Which of the lines below include the word "computer"? Pull each one out.
═════ DATA RECORDS ═════
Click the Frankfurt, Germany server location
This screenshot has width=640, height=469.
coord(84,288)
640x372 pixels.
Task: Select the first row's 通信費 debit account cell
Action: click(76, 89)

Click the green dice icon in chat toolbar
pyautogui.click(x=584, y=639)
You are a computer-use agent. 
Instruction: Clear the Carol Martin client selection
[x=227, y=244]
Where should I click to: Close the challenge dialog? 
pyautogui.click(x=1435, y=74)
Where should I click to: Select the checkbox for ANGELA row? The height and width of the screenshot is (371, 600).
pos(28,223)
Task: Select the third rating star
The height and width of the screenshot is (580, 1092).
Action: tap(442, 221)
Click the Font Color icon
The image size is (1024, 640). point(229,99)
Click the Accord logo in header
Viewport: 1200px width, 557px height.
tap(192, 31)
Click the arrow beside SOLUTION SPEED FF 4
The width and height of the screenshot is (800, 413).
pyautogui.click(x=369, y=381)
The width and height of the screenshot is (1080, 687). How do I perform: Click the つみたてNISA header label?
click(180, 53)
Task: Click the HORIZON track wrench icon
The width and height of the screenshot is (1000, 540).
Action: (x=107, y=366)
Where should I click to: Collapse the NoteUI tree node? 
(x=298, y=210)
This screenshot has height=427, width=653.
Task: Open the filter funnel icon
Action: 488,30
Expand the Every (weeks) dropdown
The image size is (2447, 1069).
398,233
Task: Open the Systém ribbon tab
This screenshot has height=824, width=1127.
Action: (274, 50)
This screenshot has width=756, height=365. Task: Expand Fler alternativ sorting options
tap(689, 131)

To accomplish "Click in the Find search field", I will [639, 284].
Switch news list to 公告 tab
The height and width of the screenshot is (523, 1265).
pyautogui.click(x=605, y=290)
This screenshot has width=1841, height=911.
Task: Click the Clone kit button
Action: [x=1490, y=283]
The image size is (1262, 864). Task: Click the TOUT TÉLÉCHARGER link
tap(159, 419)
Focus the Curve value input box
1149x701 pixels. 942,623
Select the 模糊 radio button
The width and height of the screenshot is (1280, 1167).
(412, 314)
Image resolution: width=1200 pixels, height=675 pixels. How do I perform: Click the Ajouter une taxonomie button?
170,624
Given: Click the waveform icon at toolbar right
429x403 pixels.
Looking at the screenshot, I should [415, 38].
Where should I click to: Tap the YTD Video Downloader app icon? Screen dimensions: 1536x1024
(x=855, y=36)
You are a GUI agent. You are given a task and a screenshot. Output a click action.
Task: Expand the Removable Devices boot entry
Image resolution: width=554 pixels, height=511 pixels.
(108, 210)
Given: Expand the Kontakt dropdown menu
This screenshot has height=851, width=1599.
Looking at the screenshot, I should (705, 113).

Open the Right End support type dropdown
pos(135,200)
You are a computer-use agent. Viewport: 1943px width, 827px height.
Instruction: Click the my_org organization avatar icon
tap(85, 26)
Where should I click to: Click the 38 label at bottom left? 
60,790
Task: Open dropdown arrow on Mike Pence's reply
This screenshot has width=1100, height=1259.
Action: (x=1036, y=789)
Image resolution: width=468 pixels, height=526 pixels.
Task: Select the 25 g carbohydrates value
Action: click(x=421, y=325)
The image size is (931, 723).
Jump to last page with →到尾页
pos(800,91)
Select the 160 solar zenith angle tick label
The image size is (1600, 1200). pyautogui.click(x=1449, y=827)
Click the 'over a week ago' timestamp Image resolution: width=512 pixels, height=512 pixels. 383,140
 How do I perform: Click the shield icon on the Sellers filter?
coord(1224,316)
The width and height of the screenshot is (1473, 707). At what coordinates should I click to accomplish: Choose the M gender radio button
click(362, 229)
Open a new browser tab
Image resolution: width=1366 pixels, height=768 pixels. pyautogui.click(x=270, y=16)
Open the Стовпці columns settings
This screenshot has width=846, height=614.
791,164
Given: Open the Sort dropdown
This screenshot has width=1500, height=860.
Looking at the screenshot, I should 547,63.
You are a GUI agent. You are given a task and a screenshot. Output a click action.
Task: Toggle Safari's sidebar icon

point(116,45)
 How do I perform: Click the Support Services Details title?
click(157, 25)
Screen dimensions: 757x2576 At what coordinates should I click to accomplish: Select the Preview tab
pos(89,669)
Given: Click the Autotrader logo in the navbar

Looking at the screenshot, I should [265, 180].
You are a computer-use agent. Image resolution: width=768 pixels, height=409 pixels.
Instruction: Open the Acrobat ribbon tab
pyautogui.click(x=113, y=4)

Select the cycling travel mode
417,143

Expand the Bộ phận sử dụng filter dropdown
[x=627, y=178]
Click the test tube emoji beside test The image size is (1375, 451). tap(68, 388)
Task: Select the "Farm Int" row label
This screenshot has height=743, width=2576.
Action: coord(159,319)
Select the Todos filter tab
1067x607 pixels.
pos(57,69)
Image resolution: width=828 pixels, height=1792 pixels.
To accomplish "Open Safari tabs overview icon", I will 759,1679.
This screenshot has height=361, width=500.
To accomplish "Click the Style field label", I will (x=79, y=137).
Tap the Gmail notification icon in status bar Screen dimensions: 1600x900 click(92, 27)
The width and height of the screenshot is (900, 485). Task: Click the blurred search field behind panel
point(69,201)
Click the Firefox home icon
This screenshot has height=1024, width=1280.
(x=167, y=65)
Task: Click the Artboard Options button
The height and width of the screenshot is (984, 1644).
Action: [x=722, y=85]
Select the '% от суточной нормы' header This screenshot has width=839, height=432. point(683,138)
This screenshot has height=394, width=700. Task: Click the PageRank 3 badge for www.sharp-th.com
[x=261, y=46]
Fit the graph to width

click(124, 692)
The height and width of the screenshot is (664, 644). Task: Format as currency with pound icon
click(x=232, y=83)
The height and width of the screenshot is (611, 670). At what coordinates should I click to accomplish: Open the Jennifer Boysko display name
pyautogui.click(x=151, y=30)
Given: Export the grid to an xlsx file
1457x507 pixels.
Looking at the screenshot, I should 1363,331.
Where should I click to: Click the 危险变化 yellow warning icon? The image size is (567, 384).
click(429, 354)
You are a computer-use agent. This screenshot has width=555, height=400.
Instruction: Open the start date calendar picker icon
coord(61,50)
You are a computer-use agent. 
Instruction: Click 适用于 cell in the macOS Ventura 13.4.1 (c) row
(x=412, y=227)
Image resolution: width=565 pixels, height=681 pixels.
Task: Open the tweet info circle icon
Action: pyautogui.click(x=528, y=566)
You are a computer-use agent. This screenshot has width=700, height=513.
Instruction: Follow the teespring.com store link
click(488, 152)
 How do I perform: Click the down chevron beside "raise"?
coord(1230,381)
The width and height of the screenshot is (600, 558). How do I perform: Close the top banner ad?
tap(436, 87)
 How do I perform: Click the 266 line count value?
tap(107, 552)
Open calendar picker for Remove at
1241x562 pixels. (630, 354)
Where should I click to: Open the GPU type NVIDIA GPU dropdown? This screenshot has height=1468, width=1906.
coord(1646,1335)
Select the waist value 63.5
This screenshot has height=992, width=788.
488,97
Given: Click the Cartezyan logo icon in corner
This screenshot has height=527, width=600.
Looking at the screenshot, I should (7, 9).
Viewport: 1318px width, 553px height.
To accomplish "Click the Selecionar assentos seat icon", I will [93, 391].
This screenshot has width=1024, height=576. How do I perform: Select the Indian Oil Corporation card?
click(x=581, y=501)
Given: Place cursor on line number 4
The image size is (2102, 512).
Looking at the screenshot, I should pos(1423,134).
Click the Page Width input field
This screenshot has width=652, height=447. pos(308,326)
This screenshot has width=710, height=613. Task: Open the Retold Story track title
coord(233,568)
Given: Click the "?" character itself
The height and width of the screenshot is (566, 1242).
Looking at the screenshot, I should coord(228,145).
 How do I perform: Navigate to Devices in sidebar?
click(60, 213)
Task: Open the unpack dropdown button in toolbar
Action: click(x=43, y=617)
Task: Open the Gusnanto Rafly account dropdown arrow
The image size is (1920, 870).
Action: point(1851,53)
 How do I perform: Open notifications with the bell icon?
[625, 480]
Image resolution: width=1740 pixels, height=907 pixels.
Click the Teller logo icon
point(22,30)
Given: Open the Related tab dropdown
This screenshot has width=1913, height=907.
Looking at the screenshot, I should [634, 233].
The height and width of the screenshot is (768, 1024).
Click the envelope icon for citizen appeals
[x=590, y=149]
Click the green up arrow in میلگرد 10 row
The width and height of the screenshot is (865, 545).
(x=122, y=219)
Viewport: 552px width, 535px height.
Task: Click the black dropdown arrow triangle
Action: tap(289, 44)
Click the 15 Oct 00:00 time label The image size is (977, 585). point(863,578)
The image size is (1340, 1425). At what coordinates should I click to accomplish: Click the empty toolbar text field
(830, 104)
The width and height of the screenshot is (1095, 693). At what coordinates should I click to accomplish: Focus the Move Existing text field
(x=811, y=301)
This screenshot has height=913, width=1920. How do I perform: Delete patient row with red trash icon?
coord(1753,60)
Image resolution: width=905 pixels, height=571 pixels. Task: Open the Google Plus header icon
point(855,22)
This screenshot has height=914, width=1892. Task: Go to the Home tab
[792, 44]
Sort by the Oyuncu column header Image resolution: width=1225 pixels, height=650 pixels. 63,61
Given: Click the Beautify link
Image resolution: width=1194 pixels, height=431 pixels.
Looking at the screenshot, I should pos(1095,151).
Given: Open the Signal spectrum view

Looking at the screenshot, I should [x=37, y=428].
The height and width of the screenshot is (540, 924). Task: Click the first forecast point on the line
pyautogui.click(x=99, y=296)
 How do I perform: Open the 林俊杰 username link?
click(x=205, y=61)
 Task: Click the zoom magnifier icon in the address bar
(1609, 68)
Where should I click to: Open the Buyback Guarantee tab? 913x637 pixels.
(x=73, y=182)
═════
RESULT FOR THIS EXERCISE:
You are a computer-use agent. 
You are a computer-use agent. Viewport: 1943px width, 827px height.
You are a computer-use agent. Image resolution: width=768 pixels, height=409 pixels.
You are a computer-use agent. This screenshot has width=555, height=400.
You are a computer-use agent. 
You are a computer-use agent. This screenshot has width=700, height=513.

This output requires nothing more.